PASSAGE:
Art

Generative art piece responding to live data

Year 10 · 240 min · 1 device per student

Each student builds a small generative art piece in p5.js that responds to live data (mouse movement, audio input, current weather data, time of day). The piece must be defensibly generative (not just decorative) and must change visibly when the input changes. Students publish to a class gallery and write a 150-word artist's statement.

Tools: p5.js

Augmented reality public art installation

Year 11 · 300 min · 1 device per student plus AR-capable phones

Each student designs a virtual sculpture or installation that exists at a specific real-world location (e.g. the school's main entrance, a local park, a town square). The installation must be viewable through an AR app when a viewer points their phone camera at the location. Students present by walking the class to the site and demonstrating.

Tools: Adobe Aero

Digital portfolio with embedded process video

Year 11 · 200 min · 1 device per student

Each student builds a digital portfolio of their term's artwork. The portfolio includes images of each piece, an embedded time-lapse video of the work in progress (filmed during studio sessions), a 200-word voice-over for each piece explaining intent and choices, and links to the source images and influences they researched.

Tools: Google Sites

Computing

Pseudocode-to-Python translation race

Year 10 · 40 min · 1 device per student

Students translate three pseudocode snippets into Python at their own pace, posting each translation to a Replit gallery. Quizizz tracks completion. After each round, the teacher pulls out the two most efficient and two most error-prone translations and asks the contributing students to walk through their reasoning.

GIVEN MATERIAL:
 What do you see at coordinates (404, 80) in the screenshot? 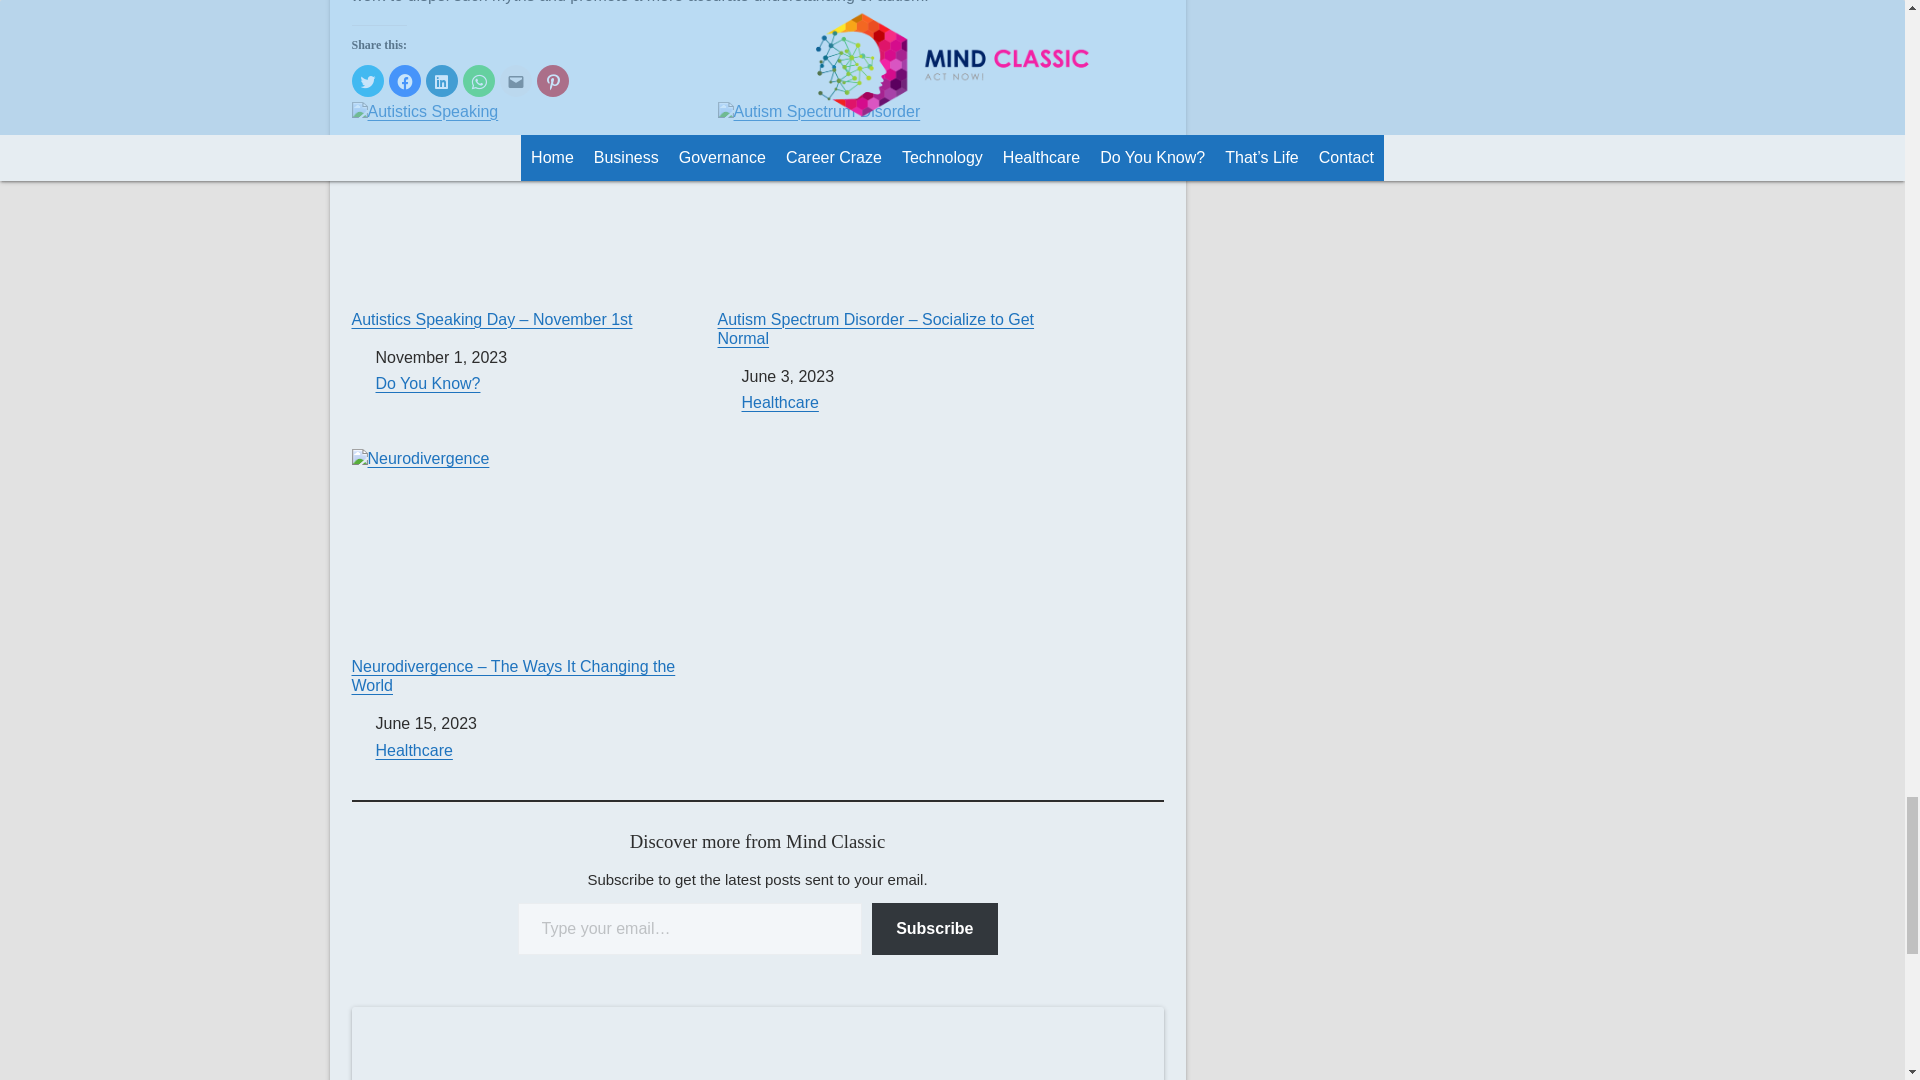
I see `Click to share on Facebook` at bounding box center [404, 80]. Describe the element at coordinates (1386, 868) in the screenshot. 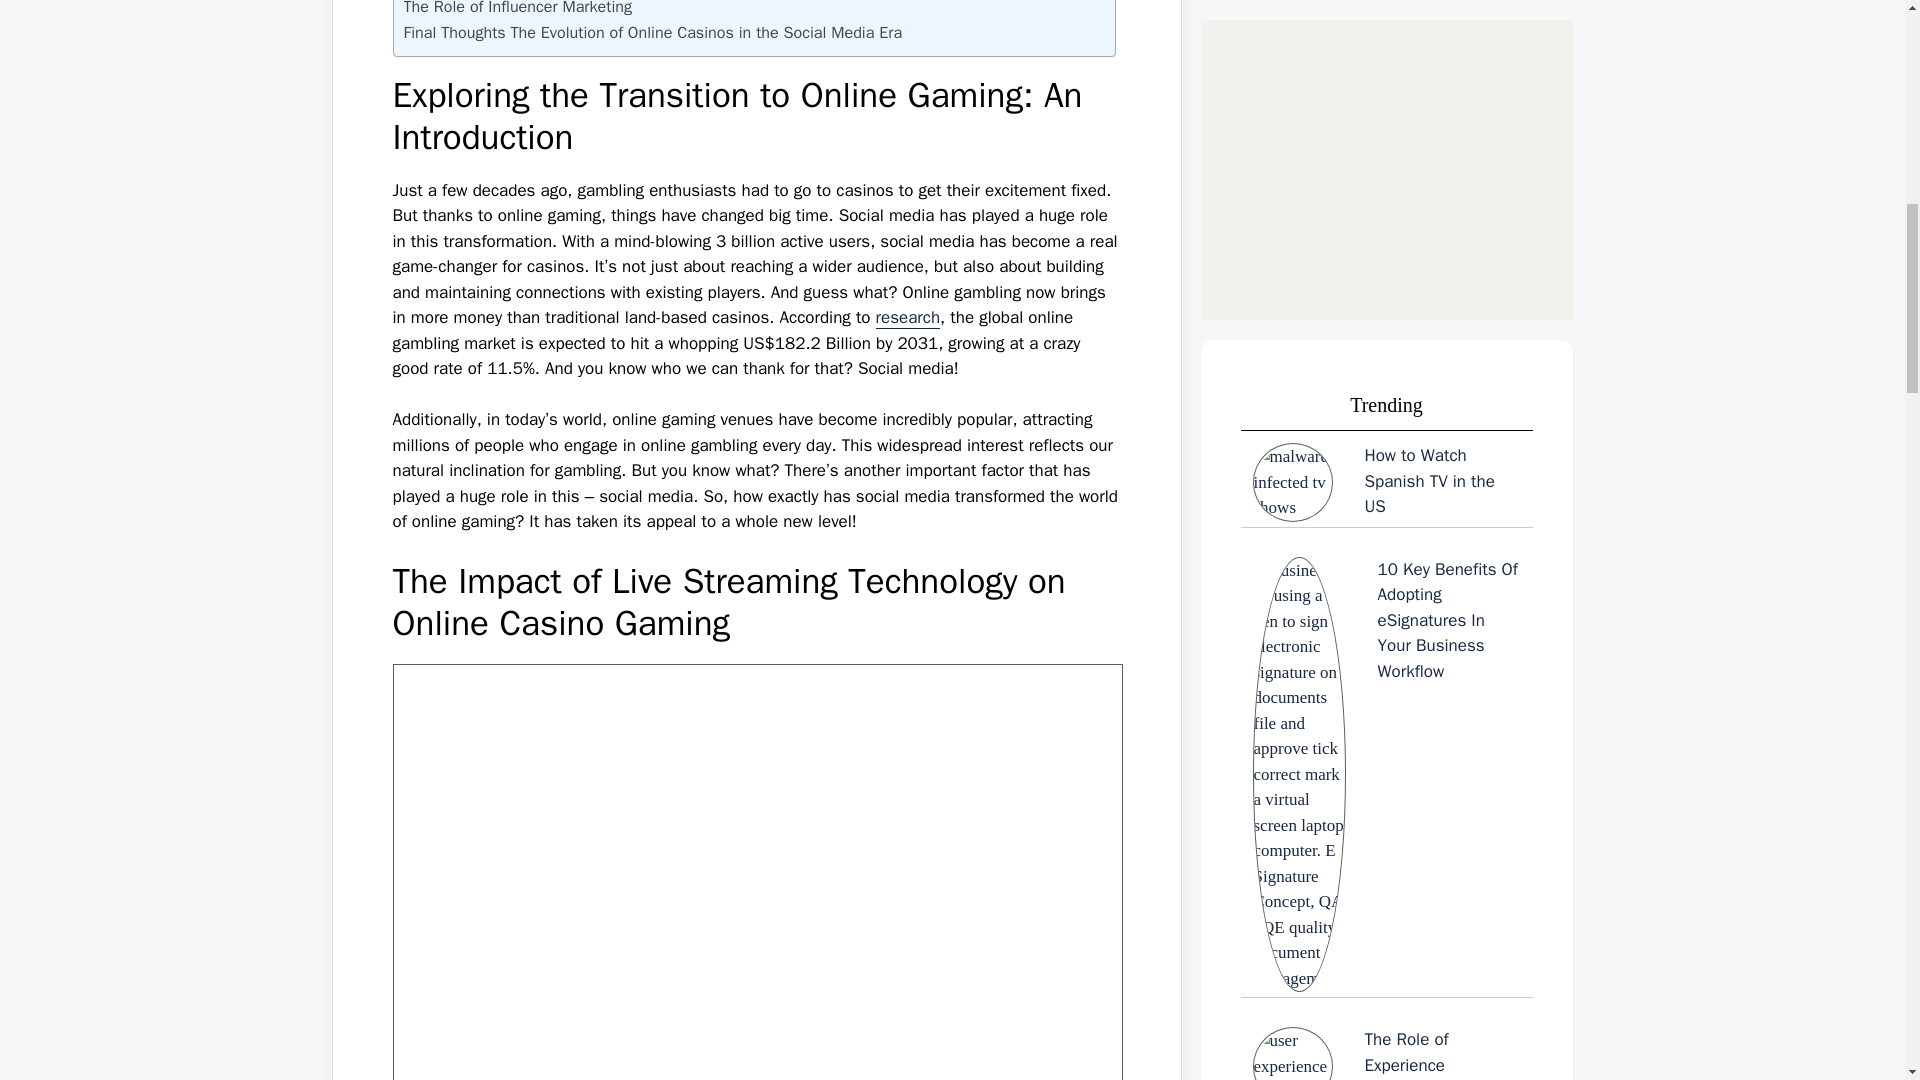

I see `The Impact Of Proactive IT Support On Business Continuity` at that location.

PROBLEM SET:
1 – Answer these questions using the lesson list:
(a) How many words long is the artist's statement for the generative art piece?
(b) Which tool is named for the augmented reality public art installation?
(c) What tracks completion in the pseudocode-to-Python translation race?
2 – Print the part of the lesson list starting with "Digital portfolio with" and going on through "influences they researched.", word for word.

EXERCISE SOLUTIONS:
1 –
(a) 150 words.
(b) Adobe Aero.
(c) Quizizz.

2 –
Digital portfolio with embedded process video

Year 11 · 200 min · 1 device per student

Each student builds a digital portfolio of their term's artwork. The portfolio includes images of each piece, an embedded time-lapse video of the work in progress (filmed during studio sessions), a 200-word voice-over for each piece explaining intent and choices, and links to the source images and influences they researched.